O aspecto religioso:
O sacrifício para o candomblé, de uma forma geral, pode ser de ordem animal, vegetal ou mineral. Vamos nos ater, no entanto, à ordem animal, tenho em vista a polêmica em torno do ritual formada pelos não integrantes desta religião, os quais julgam que o sacrifício sagrado se dá como um ato de crueldade com os animais.
No candomblé, animais são mortos de forma muito diferenciada. São sacrificados. O sacrifício não é o simples extermínio de um animal sem a preocupação com o sofrimento do ser. Pelo contrário, o animal não pode nem deve sofrer. Antes de ser sacrificado ele deve estar limpo e alimentado, além de ser saudável, adulto e bem cuidado até o momento da imolação.

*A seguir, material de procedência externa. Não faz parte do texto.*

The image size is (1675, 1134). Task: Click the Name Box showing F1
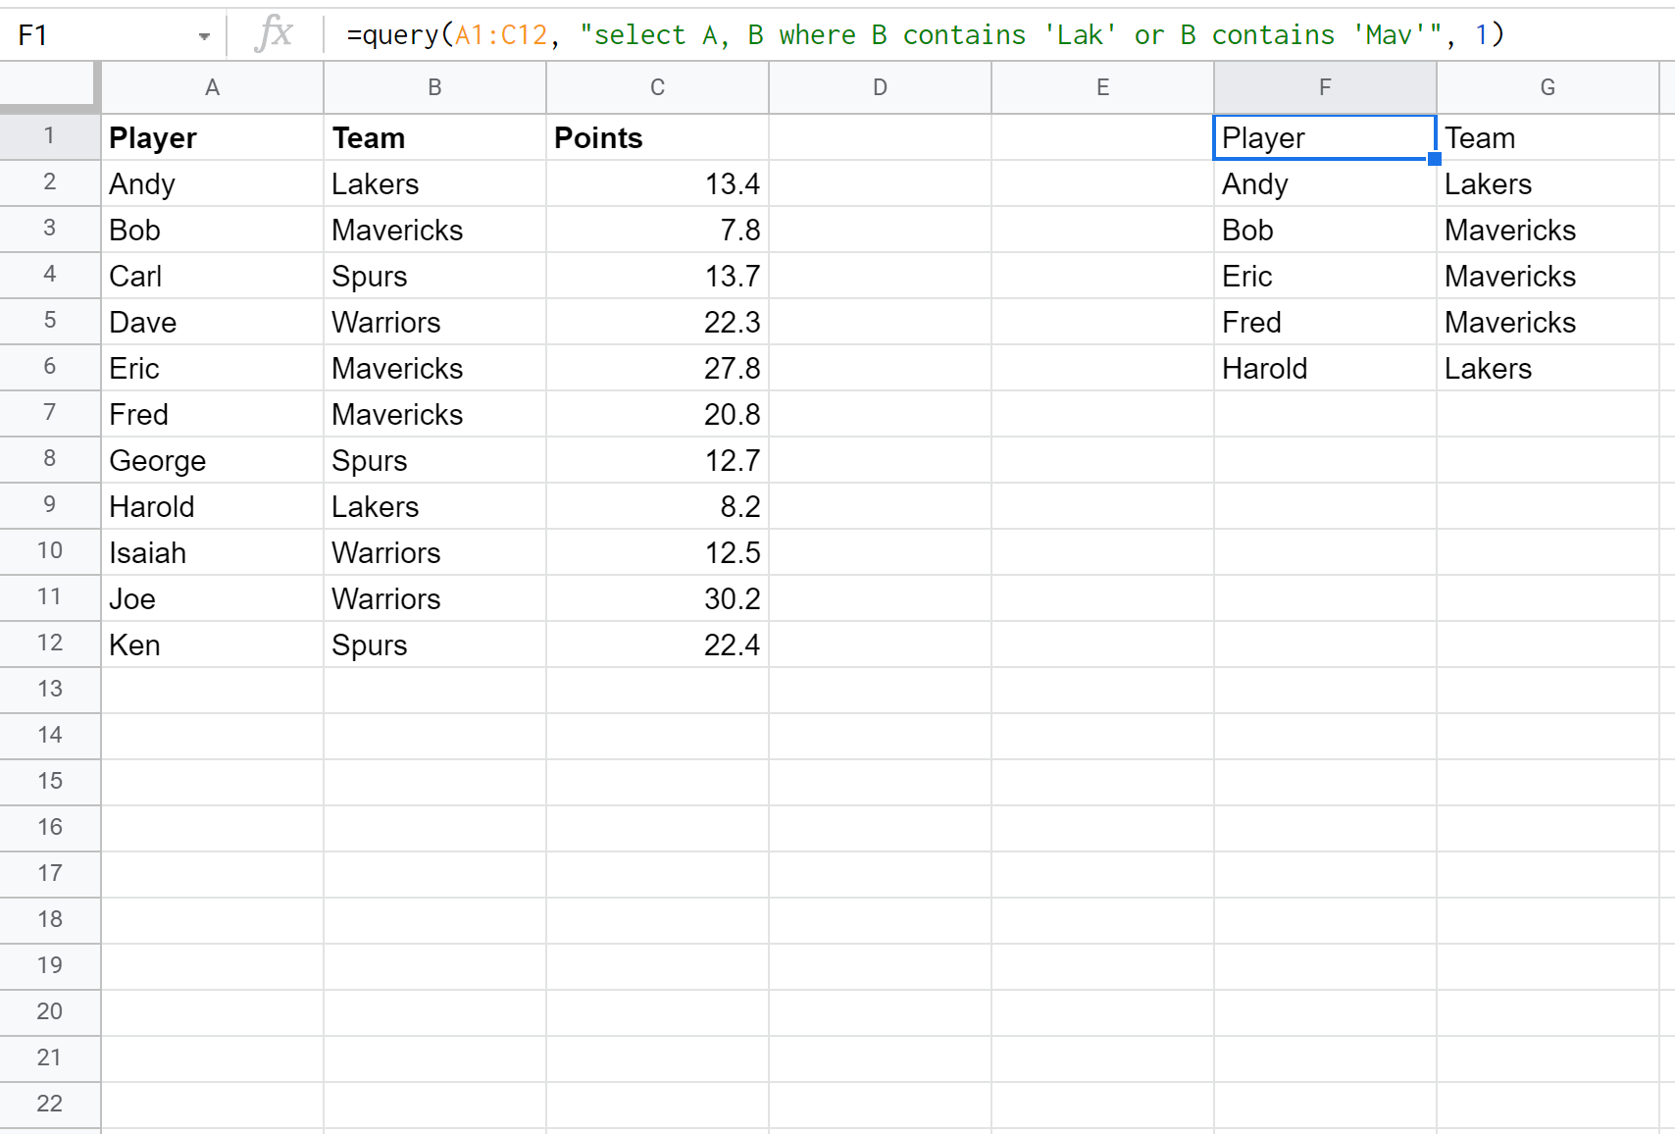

Vale destacar que os animais ao serem preparados para o sacrifício são devidamente manuseados, sem que haja qualquer forma de tortura. Opostamente, ao ser imolado, o animal tem sua cabeça separada do corpo num só golpe de faca. Neste momento, seu cérebro, que recebe informações sensoriais como o medo é desativado de imediato e o sistema nervoso central da mesma forma, não permitindo que haja sensação de dor. Nesta perspectiva, o sistema nervoso autônomo, o qual envia impulsos nervosos de órgãos viscerais ao sistema nervoso central também é interrompido e, portanto, não permite que o animal sinta nenhuma aflição.

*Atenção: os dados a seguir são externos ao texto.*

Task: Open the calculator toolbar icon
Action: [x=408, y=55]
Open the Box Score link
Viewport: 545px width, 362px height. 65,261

Por outro lado, os cuidados com o sangue e o corpo do animal são absolutamente observados. Essencialmente, ambos foram sacralizados e, como tal, não podem entrar em contato com o profano. Mesmo morto, o animal é respeitado, limpo, cozido e servirá de alimento para toda a comunidade religiosa. As vísceras, igualmente sagradas, serão limpas e preparadas como oferenda aos Òrìṣà.
Importante ressaltar que a pessoa que fará o sacrifício é absolutamente preparada para tal. Em geral é um sacerdote, o àṣògún ou o bàbálórìṣà. São pessoas devidamente aparelhadas para a execução do sacrifício e observarão com cuidado o animal e o seu corpo. Tudo feito com muito amor, fé e concentração.
Outro dado importante é o local do sacrifício. Para ocorrer, sem que haja contaminação com o profano, o sacrifício deve ser realizado em local específico e em horários determinados. Se a cerimônia for realizada fora do local estabelecido, a imolação não é mais do que um assassinato, o que desvincula completamente o sacrifício do ato sagrado. O lugar onde se sacrifica é parte do esquema sacrificial e é de extrema importância, pois não se pode sacrificar em qualquer lugar, ou ainda, utilizar instrumentos que não estejam devidamente purificados para a realização da cerimônia.
A importância do sangue:
A vida do animal está no sangue e, portanto, oferecer o sangue é oferecer vida, com o fim de promovê-la e preservá-la, estabelecendo um vínculo de união com a divindade. O sangue é o elemento mais importante do sacrifício e, assim, não se corta nenhum animal na cabeça de uma pessoa diretamente. Em geral, o sangue é recolhido numa vasilha apropriada e sacralizada para somente depois de “temperado” com os elementos que serão igualmente sacralizados (azeite de dendê, mel, sal, vinho e água), ser colocado sobre os símbolos das divindades.
Enfim, o sacrifício no candomblé não se trata de uma carnificina desenfreada e sem sentido. No sacrifício, os animais são muito mais respeitados do que nos abatedouros que matam em série sem que haja a preocupação, em nenhum momento, com o sofrimento dos seres. Não nos esqueçamos de que a grande maioria que condena o sacrifício de animais no candomblé não dispensa um bife de boi abatido com crueldade, nem uma coxa de frango que foi morto de cabeça para baixo num aviário.
O animal e o seu sangue são oferecidos em troca da vida da pessoa que os oferta, tendo em vista que os sacrifícios humanos foram abolidos há séculos e nenhuma religião tem autorização para efetuar sacrifícios de pessoas.
No sacrifício sagrado, estabelece-se, então, uma troca, uma dádiva:
Orí ẹran ẹ gbà e máṣe gbà orí mi:
“Receba a cabeça do animal, deixe a minha”.